Figure 1. Isolation of replication complexes from chromatin replicated in Xenopus laevis egg extract.

(A). Cdc45-TEV-His₁₀-FLAG₅ becomes chromatin incorporated. DNA replication reaction was set up in Xenopus egg extract with optional addition of 70 nM Cdc45-TEV-His₁₀-FLAG₅, and chromatin was isolated at indicated times. Chromatin-bound factors were resolved on SDS-PAGE and immunoblotted with indicated antibodies. ‘No DNA’ control served as chromatin specificity control, whereas Coomassie stained histones serve as a loading and purity control.

(B). DNA replication reaction was set up in IgG-or Cdc45-depleted extract optionally supplemented with recombinant Cdc45-TEV-His₁₀-FLAG₅ as in (A). The synthesis of nascent DNA was followed by incorporation of α³²P-dATP into newly synthesized DNA. n = 3, mean with SEM presented. Two-way ANOVA comparing to IgG-depleted, **** p < 0.0001.
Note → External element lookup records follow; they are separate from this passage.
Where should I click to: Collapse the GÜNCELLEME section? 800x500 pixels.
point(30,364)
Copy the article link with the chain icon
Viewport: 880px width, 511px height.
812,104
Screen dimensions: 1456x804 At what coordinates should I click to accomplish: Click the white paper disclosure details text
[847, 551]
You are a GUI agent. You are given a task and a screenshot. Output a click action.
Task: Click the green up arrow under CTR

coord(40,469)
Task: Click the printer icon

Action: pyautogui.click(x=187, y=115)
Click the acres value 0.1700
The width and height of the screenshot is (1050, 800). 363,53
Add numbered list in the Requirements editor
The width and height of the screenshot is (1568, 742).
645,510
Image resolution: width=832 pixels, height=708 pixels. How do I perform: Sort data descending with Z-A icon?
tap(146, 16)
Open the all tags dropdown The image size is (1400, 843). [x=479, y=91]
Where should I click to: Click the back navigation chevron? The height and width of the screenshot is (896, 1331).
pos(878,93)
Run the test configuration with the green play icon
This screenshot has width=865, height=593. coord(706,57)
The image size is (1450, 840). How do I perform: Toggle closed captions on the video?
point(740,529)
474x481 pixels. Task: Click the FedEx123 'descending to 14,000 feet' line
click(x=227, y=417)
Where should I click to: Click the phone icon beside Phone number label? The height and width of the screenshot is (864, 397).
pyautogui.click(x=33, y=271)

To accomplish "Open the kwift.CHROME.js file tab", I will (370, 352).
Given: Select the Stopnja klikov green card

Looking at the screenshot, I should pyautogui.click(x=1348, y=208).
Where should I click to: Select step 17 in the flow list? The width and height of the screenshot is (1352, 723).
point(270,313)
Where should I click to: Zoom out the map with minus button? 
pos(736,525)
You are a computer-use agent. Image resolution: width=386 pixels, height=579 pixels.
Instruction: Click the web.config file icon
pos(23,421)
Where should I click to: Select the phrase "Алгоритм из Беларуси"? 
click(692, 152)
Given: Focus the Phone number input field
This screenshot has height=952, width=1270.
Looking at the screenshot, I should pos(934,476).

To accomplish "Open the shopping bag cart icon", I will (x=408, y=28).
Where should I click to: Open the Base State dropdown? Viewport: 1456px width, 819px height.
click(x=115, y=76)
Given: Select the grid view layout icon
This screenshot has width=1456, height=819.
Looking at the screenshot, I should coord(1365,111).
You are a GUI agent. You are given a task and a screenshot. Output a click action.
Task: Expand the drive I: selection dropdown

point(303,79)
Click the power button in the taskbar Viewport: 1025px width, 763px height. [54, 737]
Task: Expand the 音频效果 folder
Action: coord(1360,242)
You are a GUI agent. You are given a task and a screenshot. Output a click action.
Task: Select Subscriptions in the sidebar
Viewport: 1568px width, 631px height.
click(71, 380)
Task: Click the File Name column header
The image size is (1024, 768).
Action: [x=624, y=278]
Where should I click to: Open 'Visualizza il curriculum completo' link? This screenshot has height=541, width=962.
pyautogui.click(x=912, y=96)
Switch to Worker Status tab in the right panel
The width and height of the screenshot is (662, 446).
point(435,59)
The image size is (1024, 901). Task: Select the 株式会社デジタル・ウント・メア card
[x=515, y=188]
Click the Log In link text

(C). DNA replication reaction was set up in Xenopus egg extract with optional addition of 5 mM caffeine and 40 µM aphidicolin. Chromatin was isolated at indicated times and analyzed as in (A).

(D). DNA replication reaction was set up in Xenopus egg extract with optional addition of 70 nM Cdc45-TEV-His₁₀-FLAG₅, 5 mM caffeine and 40 µM aphidicolin. After 60 min of the reaction, chromatin was isolated, digested with benzonase, and Cdc45-TEV-His₁₀-FLAG₅ immunoprecipitated with M2 FLAG beads. The immunoprecipitated sample was resolved on SDS-PAGE and silver stained.

(E). Negative stain 2D averages of single (first row) and double CMG (second row).